The four-way Democratic primary in an expansive central and Southside Virginia district garnered national attention this month when GOP voters nominated a self-described Christian conservative, Bob Good, over Riggleman.
Democrats say the newly open seat gives them a shot at winning for the first time since Tom Perriello won a single term in 2008, before the tea party ousted him in part for voting for the Affordable Care Act.
R.D. Huffstetler, a Marine veteran and former congressional chief of staff with Silicon Valley experience; John Lesinski, a retired Marine Corps colonel and former elected official in Rappahannock County who works in commercial real estate; Claire Russo, a former Marine intelligence officer and advocate for victims of military sexual assault; and Cameron Webb, a physician, former White House fellow and health policy researcher.

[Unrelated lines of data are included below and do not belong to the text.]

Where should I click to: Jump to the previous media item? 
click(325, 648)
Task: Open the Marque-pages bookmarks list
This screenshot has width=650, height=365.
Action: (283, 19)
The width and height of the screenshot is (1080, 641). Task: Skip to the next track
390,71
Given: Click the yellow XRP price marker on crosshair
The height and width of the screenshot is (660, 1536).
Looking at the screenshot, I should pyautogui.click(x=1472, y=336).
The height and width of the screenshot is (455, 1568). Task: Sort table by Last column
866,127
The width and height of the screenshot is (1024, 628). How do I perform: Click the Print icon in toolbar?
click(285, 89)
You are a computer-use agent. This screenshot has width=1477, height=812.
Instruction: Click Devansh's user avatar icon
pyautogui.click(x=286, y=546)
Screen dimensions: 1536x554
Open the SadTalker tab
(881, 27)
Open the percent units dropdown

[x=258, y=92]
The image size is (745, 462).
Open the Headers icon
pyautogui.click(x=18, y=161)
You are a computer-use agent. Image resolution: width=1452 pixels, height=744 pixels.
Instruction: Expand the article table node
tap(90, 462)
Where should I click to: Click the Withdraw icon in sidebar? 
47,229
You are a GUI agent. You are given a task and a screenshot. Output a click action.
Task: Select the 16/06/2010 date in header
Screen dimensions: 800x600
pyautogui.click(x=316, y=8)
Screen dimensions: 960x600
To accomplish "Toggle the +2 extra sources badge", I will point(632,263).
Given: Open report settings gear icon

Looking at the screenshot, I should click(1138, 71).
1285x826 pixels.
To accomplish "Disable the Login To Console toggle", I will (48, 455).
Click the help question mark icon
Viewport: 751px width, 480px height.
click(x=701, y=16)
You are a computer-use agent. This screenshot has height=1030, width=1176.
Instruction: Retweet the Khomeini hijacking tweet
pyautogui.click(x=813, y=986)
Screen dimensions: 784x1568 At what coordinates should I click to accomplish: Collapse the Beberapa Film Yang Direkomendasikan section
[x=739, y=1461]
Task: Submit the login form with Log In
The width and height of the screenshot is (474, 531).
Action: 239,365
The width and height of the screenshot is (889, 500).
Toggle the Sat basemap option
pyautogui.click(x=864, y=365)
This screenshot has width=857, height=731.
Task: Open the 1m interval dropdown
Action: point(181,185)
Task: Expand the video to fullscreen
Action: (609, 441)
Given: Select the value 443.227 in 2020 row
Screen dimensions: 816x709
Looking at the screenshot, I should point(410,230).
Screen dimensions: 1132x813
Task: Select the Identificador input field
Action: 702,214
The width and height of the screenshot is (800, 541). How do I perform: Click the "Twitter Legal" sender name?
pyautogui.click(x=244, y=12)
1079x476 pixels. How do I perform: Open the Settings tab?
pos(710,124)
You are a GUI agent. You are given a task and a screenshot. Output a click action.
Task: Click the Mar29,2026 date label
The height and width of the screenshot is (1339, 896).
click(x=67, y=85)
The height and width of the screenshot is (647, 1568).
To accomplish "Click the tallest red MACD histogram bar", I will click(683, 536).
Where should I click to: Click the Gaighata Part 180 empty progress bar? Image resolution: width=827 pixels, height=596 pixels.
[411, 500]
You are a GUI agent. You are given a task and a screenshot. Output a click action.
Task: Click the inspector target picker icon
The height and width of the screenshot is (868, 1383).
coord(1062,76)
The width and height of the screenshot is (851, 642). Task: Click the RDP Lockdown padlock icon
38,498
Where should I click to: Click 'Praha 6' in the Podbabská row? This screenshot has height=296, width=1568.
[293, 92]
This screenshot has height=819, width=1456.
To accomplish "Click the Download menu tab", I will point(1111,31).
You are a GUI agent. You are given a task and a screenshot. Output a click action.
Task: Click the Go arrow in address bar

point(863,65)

“Ultimately, it’s going to be the person who was already tilling the soil and planting the seeds of getting their voters to turn out long before there was any idea this could be a good year for Democrats in the fifth,” Kidd said.
The Cook Political Report changed the race from “likely Republican” to “leans Republican” after Good won the GOP nomination.
Two Democrats are vying for the chance to challenge Rep. Rob Wittman (R) in the solidly red district. They are Qasim Rashid, a human rights lawyer, and Vangie Williams, a strategic planner who was the party’s 2018 nominee.
Three Republicans are seeking the nomination to challenge Rep. Robert C. “Bobby” Scott (D), the longest-serving member of the Virginia congressional delegation and chairman of the House Committee on Education and Labor.
They are: John Collick, a Marine veteran; Madison Downs, a teacher and community developer; and George Yacus, a former Navy pilot and consultant for the U.S. Coast Guard.
Scott will be heavily favored in a district that is overwhelmingly Democratic.
Rep. Donald A. McEachin (D), an attorney and former state senator first elected to Congress in 2016, faces a long-shot challenge from technology consultant Cazel Levine.
Rep. Gerald E. Connolly (D), a member of the House Oversight Committee who has served in Congress since 2009, also has a challenger, activist Zainab Mohsini. Before being elected to Congress, Connolly chaired the Fairfax County Board of Supervisors.